Effective content caching for mass-load site using redirect feature

Author:: nnseva
Posted:: July 7, 2011
Language:: Python
Version:: 1.3
Score:: 2 (after 2 ratings)

Download
Raw

Hi All,

I would like to share my idea and experience in using http redirect feature to organize effective content caching and avoid site blocking on mass requests to not yet cached content.

First of all, I should explain that I don't mean usual template-based pages, whose caching in django is enough in almost all cases. My speech is concerning to content such as dynamically created images, external files and other content which may require almost unpredictable long time period to be ready, up to about 10 seconds.

Anyway, the content which is already in cache, can be returned immediately. The question is - what should happen if the requested content is not yet present in the cache?

The HTML content is not a problem in this case - we can return intermediate page with meta information to ask a client to retry the content after some period of time. But non-HTML content, such as image, or json, is a problem.

The usual blocking behavior of the django caching subsystem is not appropriate in a case when the content preparation process takes more than several fractions of a second. The whole period while the content is preparing (painting, getting from the external resource and so on) hundreds of users will ask not yet cached content until all available application server connections will be occupied by waiting requests and new user will wait for the content even if the content requested by him is actually ready to be returned.

The celery package resolves this problem partially, allowing to schedule cache update before cache expiration in asynchronous manner (I am using threadpool package for this purpose instead), and avoiding blocking on content preparation procedure, but the problem with not yet available content remains unresolved. We might schedule periodic cache update to avoid such a situation, but this way leads to unnecessary resource load and may be inappropriate at all in some cases, f.e. for the service like CloudMade or Google "staticmap" painting map content basing on the request parameters.

My solution is using HTTP Redirect feature .

GIVEN PROBLEM 1:
From the entries, copy out word for word the lines starting at the one containing "Click the Delete button" and ending at the one containing "Action: (x=542, y=496)", both included. Leave out the pictures.
GIVEN PROBLEM 2:
Continue the article on caching slow-to-build content with HTTP redirects from the point where it stops.
The entries that follow have no connection to the article on caching slow content.

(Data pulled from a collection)

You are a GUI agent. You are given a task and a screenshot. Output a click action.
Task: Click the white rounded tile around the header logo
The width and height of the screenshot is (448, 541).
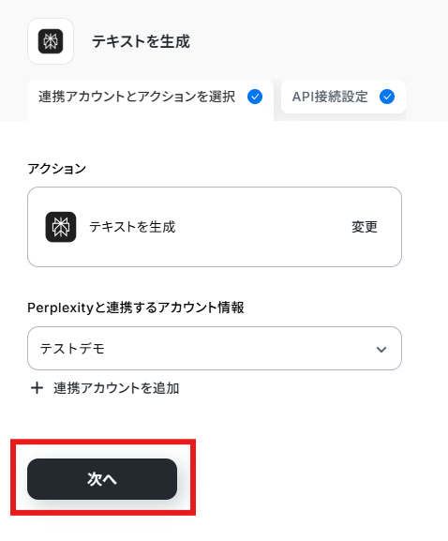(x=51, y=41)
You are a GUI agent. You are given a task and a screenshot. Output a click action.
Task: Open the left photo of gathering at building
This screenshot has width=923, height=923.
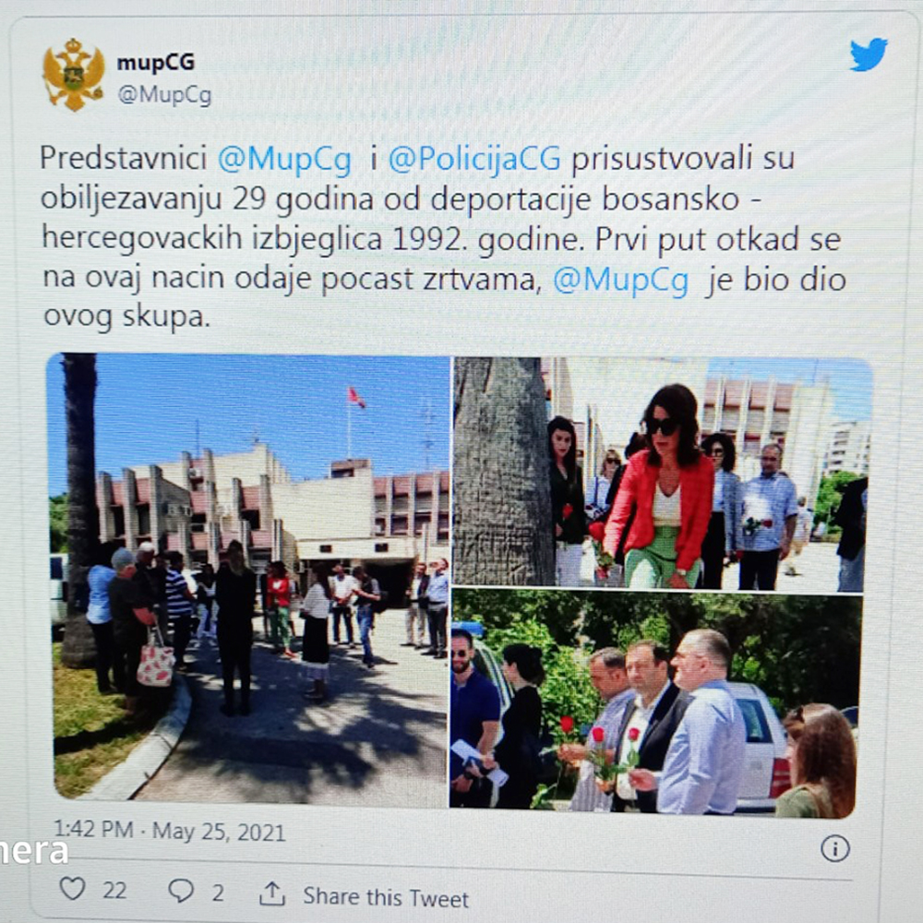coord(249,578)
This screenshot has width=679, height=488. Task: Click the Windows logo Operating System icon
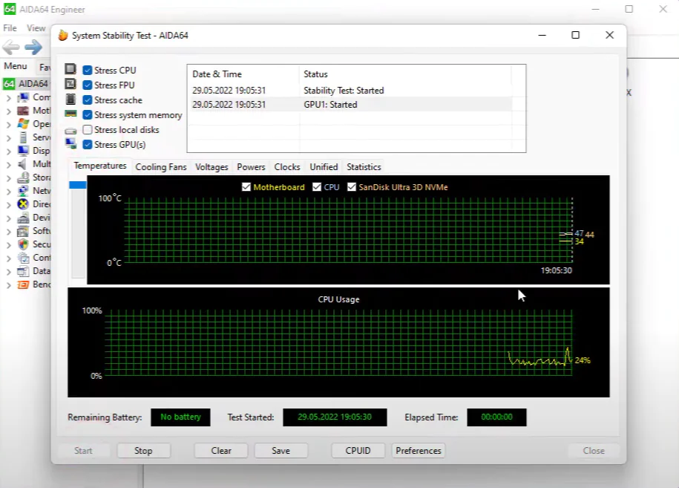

...

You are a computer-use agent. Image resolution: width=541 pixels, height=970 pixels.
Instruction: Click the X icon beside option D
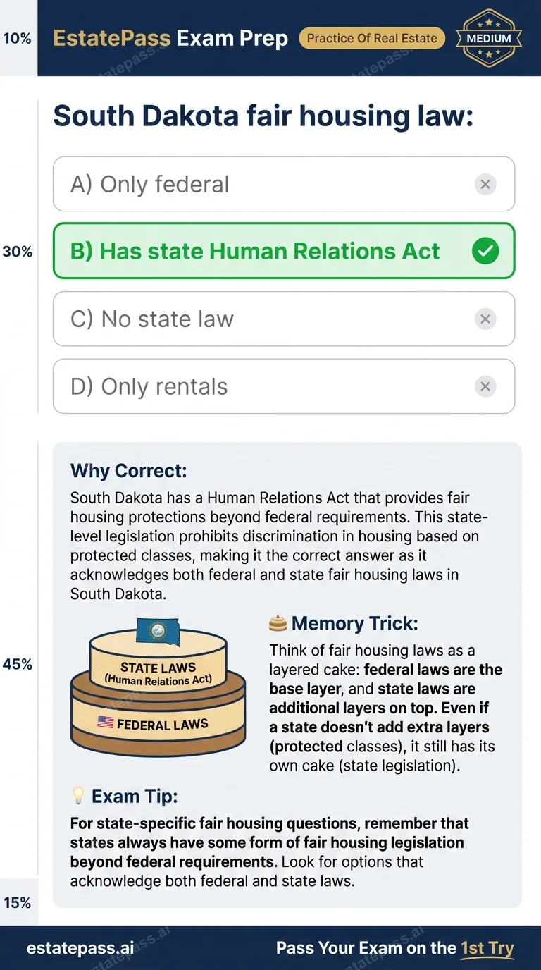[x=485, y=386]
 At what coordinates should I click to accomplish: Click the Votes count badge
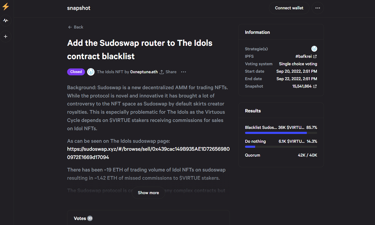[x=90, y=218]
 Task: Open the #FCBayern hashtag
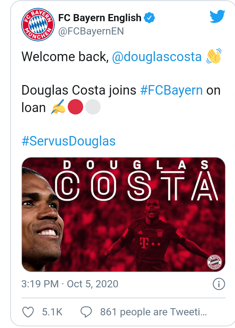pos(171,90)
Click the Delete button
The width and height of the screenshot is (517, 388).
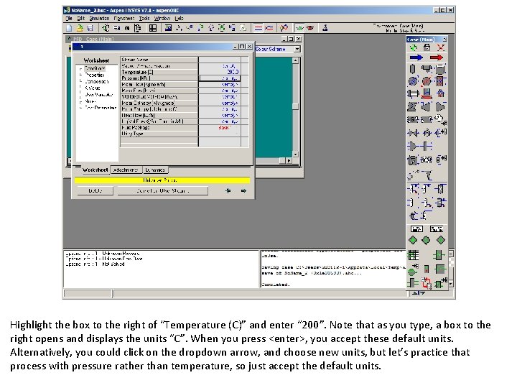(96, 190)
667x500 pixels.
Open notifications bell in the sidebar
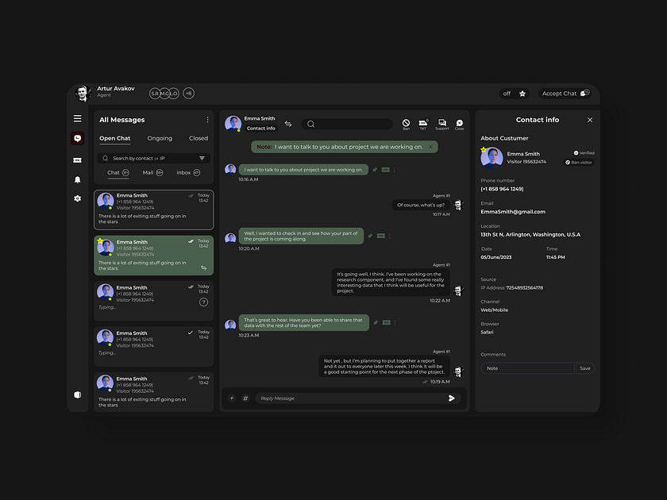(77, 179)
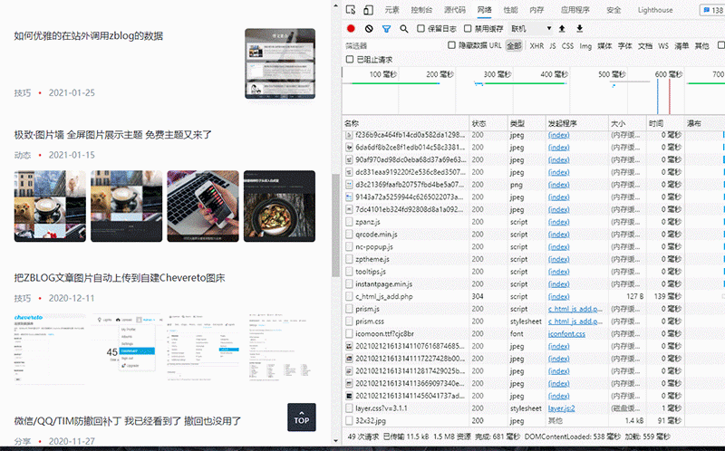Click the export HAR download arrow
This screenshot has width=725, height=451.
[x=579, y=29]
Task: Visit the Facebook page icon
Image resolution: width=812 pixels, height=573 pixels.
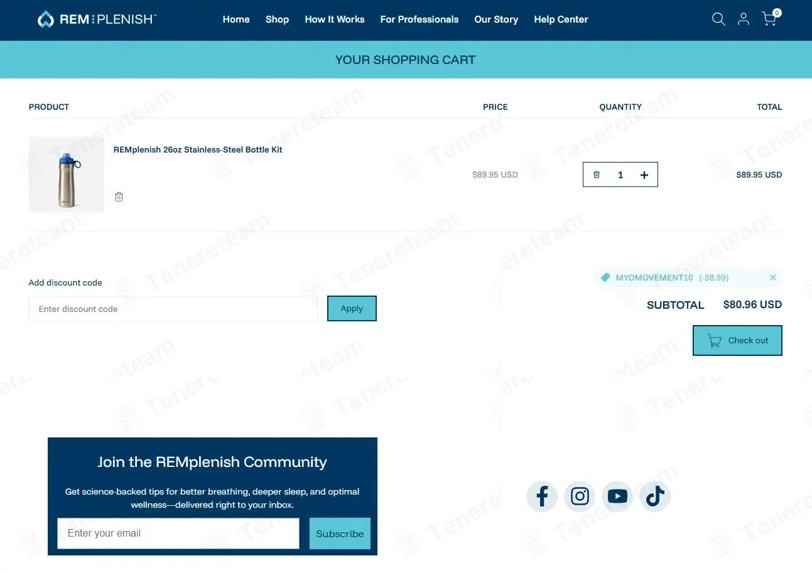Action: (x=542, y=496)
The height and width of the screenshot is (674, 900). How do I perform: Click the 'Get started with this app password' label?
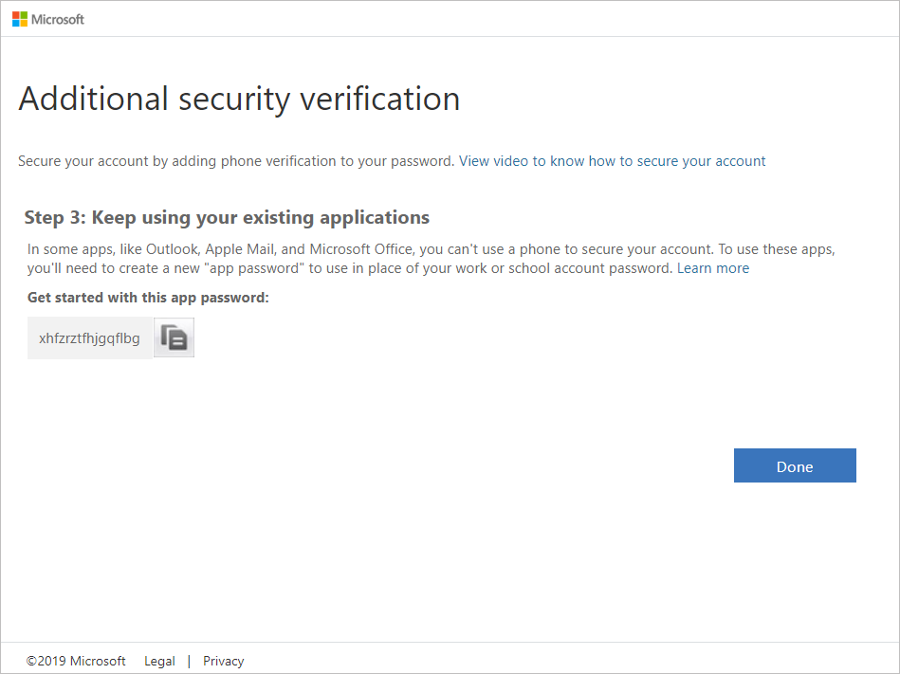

ANSWER 1:
Click the Delete button
The width and height of the screenshot is (517, 388).
(96, 190)
667x500 pixels.
Open notifications bell in the sidebar
(77, 179)
Click the export HAR download arrow
This screenshot has width=725, height=451.
[x=579, y=29]
Task: Visit the Facebook page icon
Image resolution: width=812 pixels, height=573 pixels.
Action: (x=542, y=496)

ANSWER 2:
Ideal solution would be available if most of HTTP clients supported Retry-After header in the HTTP Redirect response. Unfortunately, no one of most popular clients (neither Mozilla, nor IE, nor Chrome) does it. Really they ask redirected URL immediately after receiving the redirection response, and ignore Retry-After header at all. Anyway, I hope that they will support this feature, but this is not enough right now.

So, instead of delegating waiting job to the client side, we need to organize waiting on the server. For this purpose I have created small separate application server with it's own connection pool, and delegated waiting task to him (see the snippet).

This server needs one URL (/retry_after in the example) looking to the view above, installed in the url.py, and additional DEFAULT_RETRY_TIMEOUT parameter in the settings.py. The view uses request GET parameters, so Django will not try to cache it's results.

The only task for this server is to suspend redirected requests until requested time is really arrived, and then redirect the request to the original URL. To make possible to process many requests simultaneously, it breaks waiting and redirects too long time requests to the self basing on the default timeout.

Using this server is simple. We will instantiate the 'retry' server on the separate URL as a separate application server and will redirect all requests required to be delayed to this server, passing original URL and the time moment when the requested content should be ready, as parameters.

The main server which prepares and returns the content, is never waiting. It returns prepared content from the cache, if it is found there, or starts content preparation process in asynchronous manner using threads, celery package, or any other appropriate technique, and immediately redirects the request to the 'retry' server

The following is a fragment of the code using 'retry' server:

...
# Create your views here.
def jams(request,z,x,y):
    jams_timeout = settings.JAMS_TIMEOUT
    retry_after_server = settings.RETRY_AFTER_SERVER
    try:
        jams_ts,jams_png = request_jams(z,x,y)
    except Http404,ex:
        return HttpResponseNotFound()
    if not jams_png:
        if settings.DEBUG: logger.debug("JAMS NOT YET READY FOR: %s" % str((z,x,y)))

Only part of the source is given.